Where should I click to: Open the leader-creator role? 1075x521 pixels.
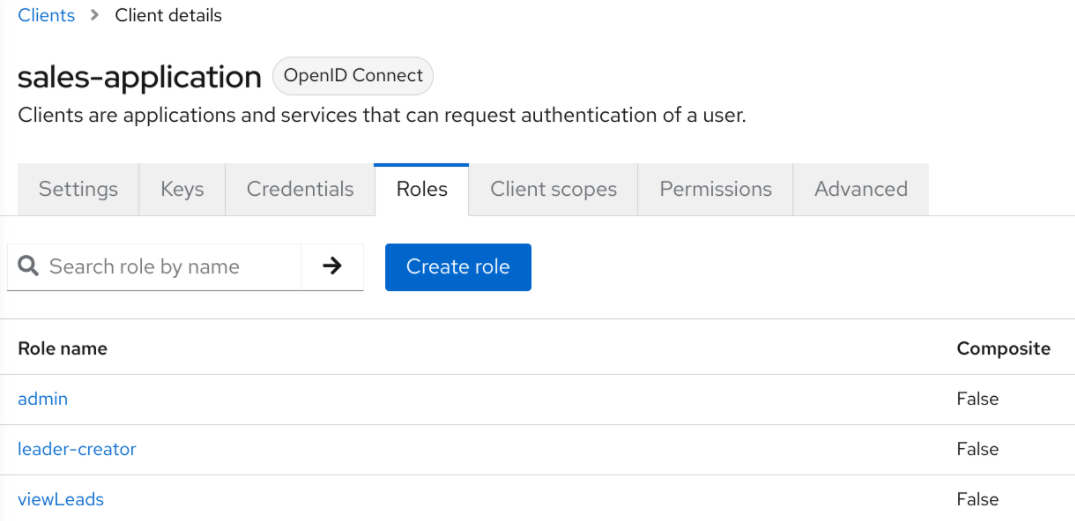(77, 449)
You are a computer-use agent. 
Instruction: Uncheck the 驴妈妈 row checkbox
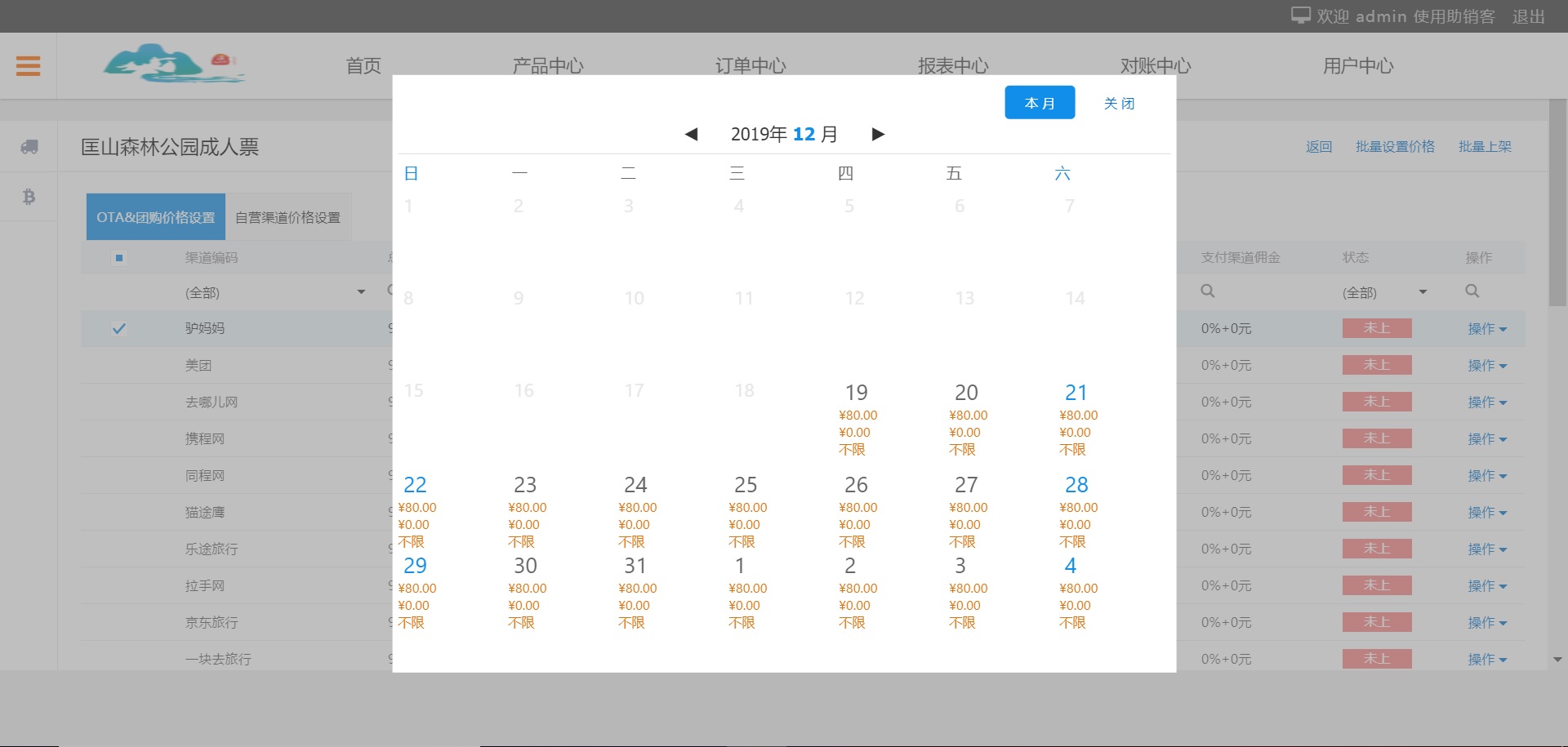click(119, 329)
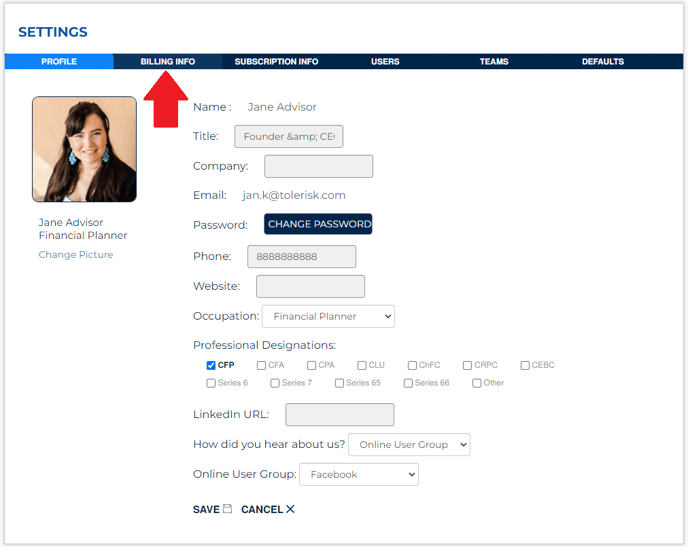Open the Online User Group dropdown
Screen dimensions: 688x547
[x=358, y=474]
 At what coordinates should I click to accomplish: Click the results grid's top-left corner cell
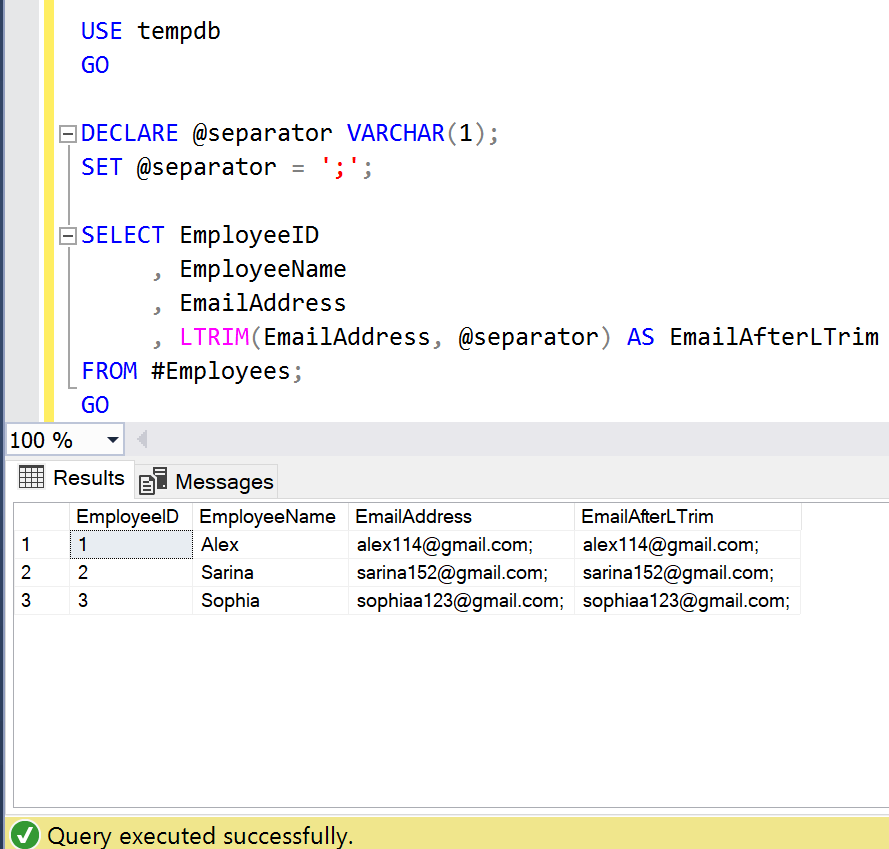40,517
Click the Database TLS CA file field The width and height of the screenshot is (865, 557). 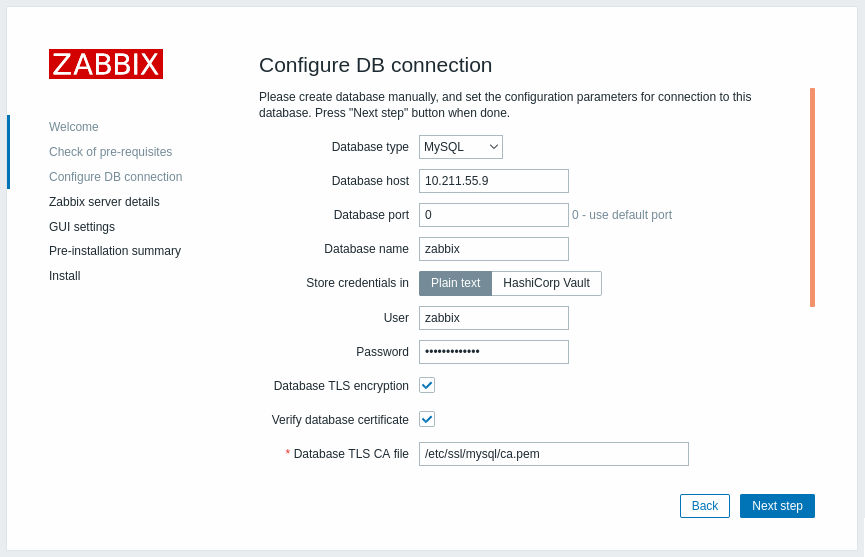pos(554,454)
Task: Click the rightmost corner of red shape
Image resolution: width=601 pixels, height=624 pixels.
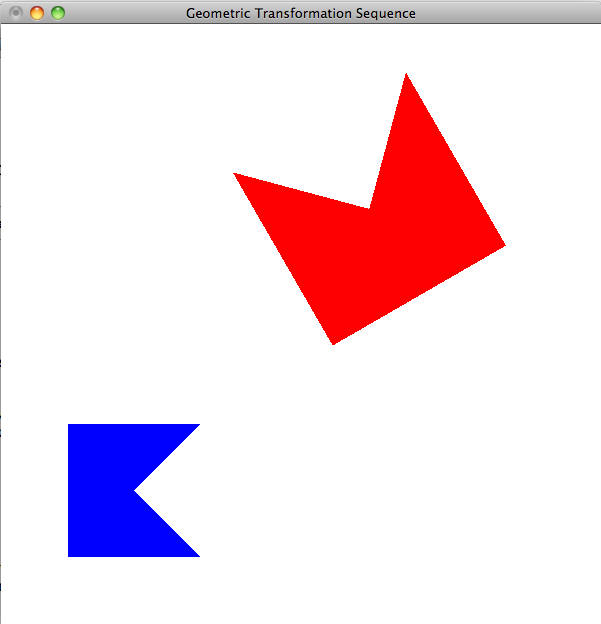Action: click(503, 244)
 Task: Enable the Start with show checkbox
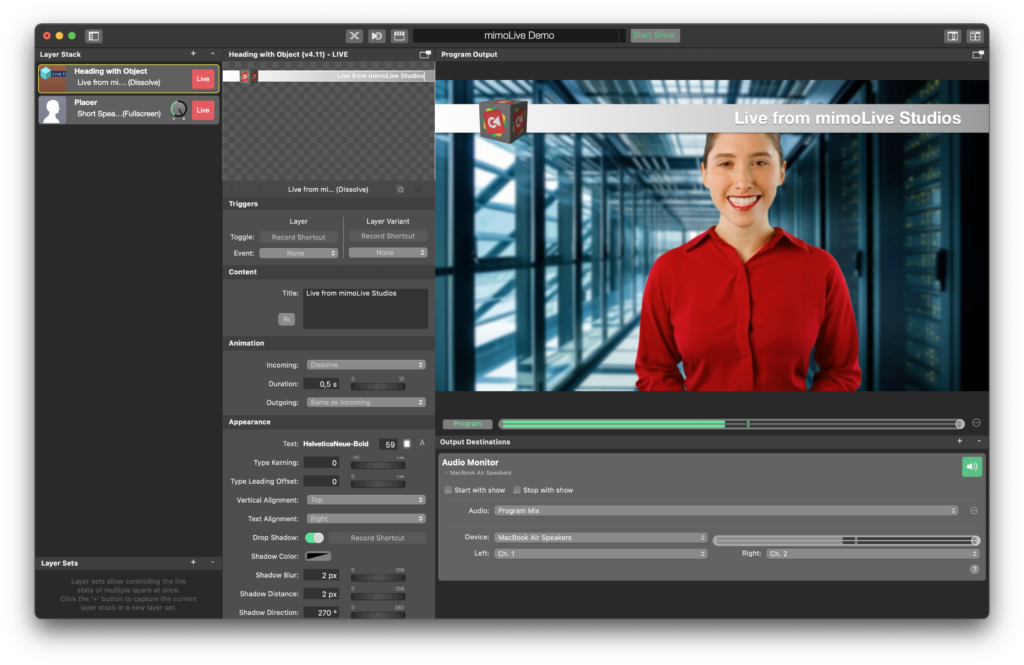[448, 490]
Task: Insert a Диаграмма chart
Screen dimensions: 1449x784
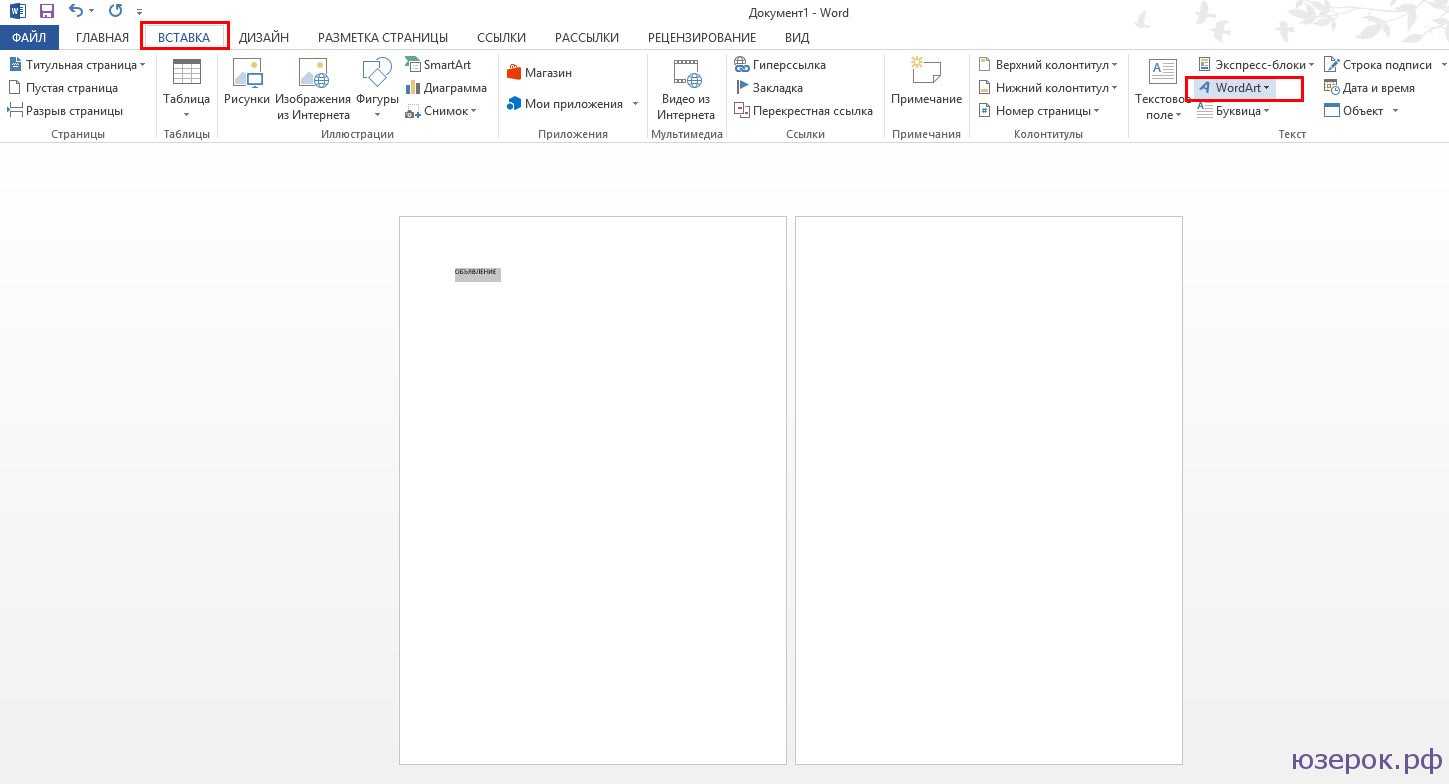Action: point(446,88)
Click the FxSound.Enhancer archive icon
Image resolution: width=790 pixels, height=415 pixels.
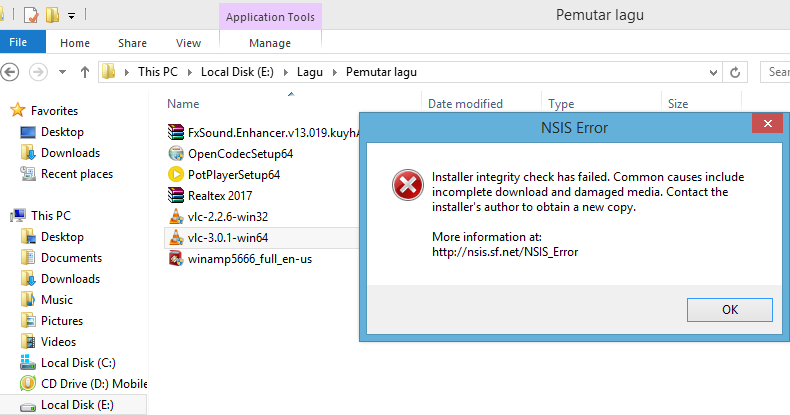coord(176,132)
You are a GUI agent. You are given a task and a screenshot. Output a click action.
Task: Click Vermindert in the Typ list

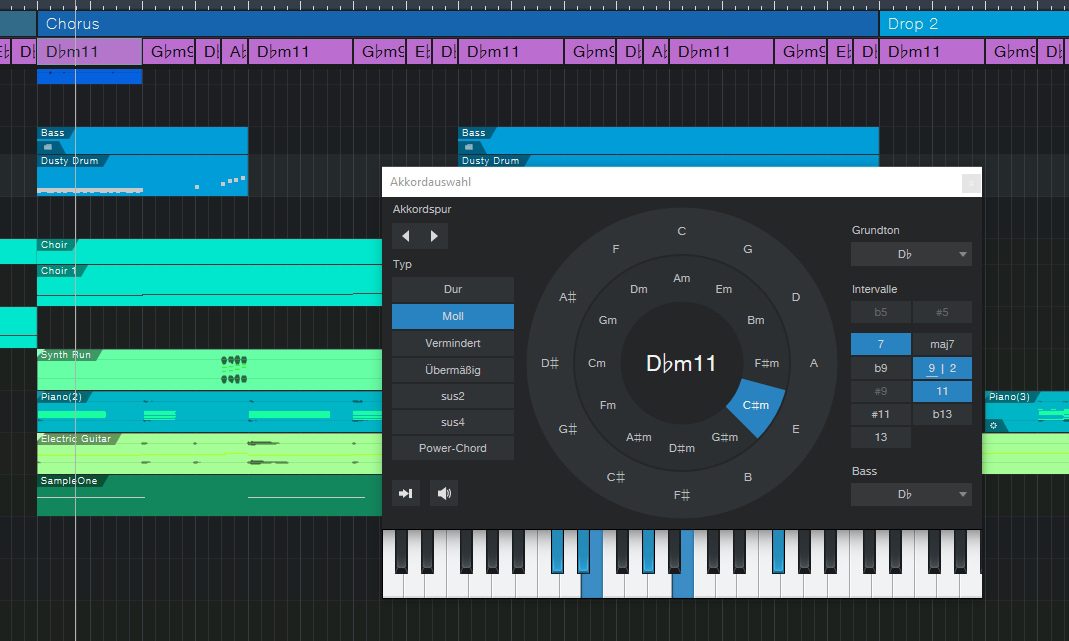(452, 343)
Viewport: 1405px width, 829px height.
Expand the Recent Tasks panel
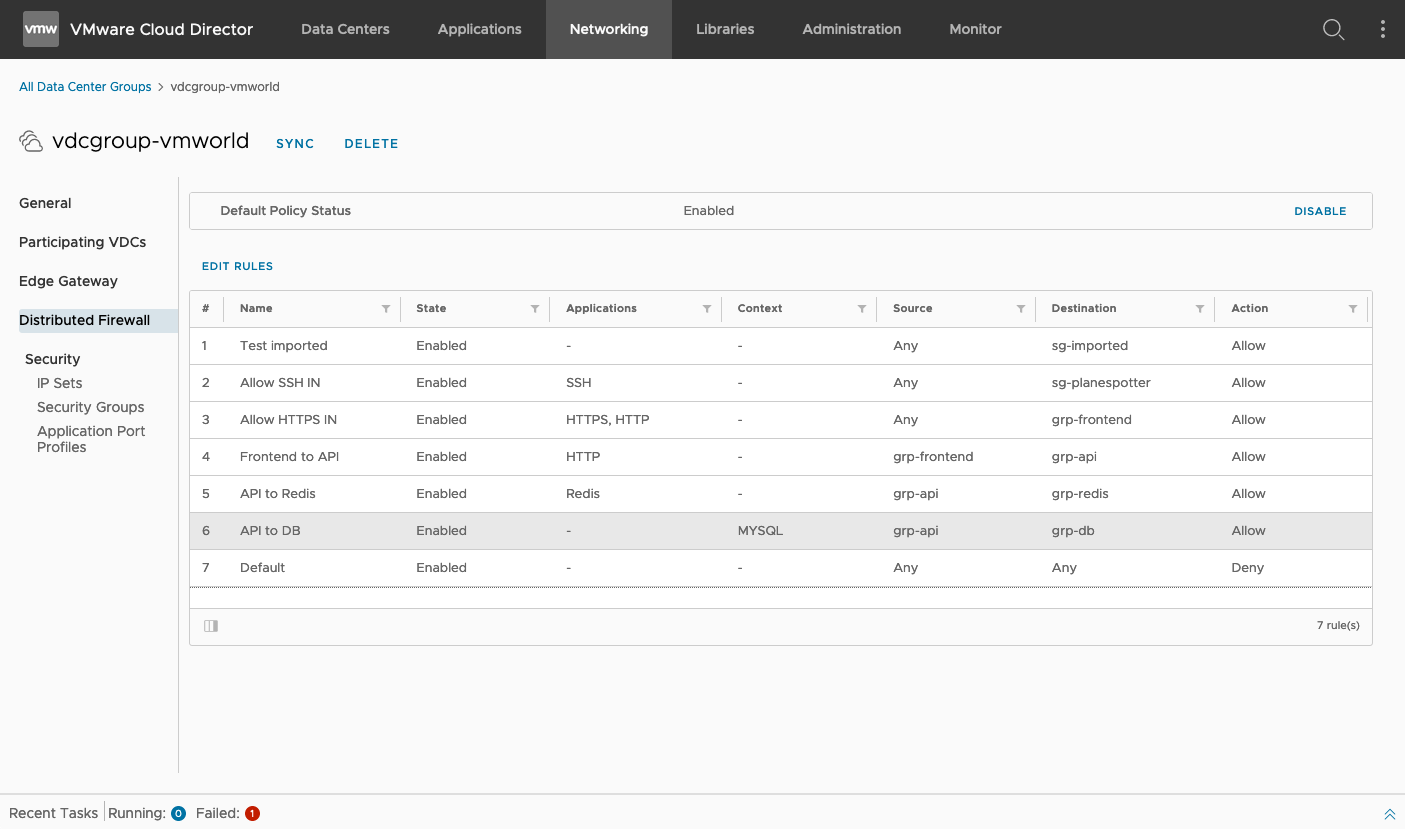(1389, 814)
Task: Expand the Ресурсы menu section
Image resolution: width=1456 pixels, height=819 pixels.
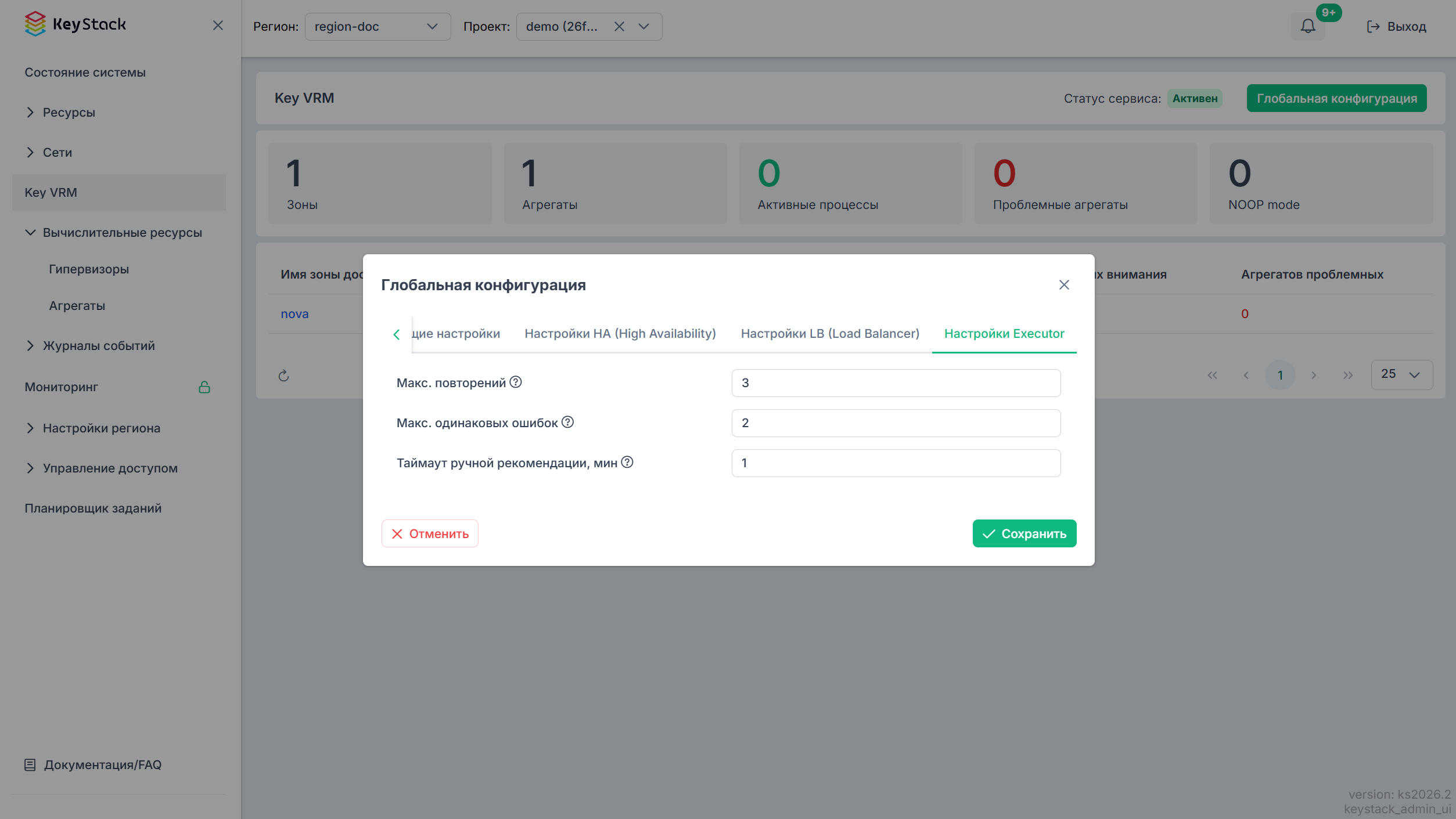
____
◆ Work to complete ◆
Rewrite everything from the line containing "Task: Enable the Start with show checkbox" down to the end of the entries as a JSON list of strings, one string per line, with blank lines omitted. Leave the pictures out.

◆ The result ◆
[
  " Task: Enable the Start with show checkbox",
  "[448, 490]",
  "Task: Insert a Диаграмма chart",
  "Screen dimensions: 1449x784",
  "Action: point(446,88)",
  "Click the FxSound.Enhancer archive icon",
  "Image resolution: width=790 pixels, height=415 pixels.",
  "coord(176,132)",
  "You are a GUI agent. You are given a task and a screenshot. Output a click action.",
  "Task: Click Vermindert in the Typ list",
  "(452, 343)",
  "Viewport: 1405px width, 829px height.",
  "Expand the Recent Tasks panel",
  "(1389, 814)",
  "Task: Expand the Ресурсы menu section",
  "Image resolution: width=1456 pixels, height=819 pixels."
]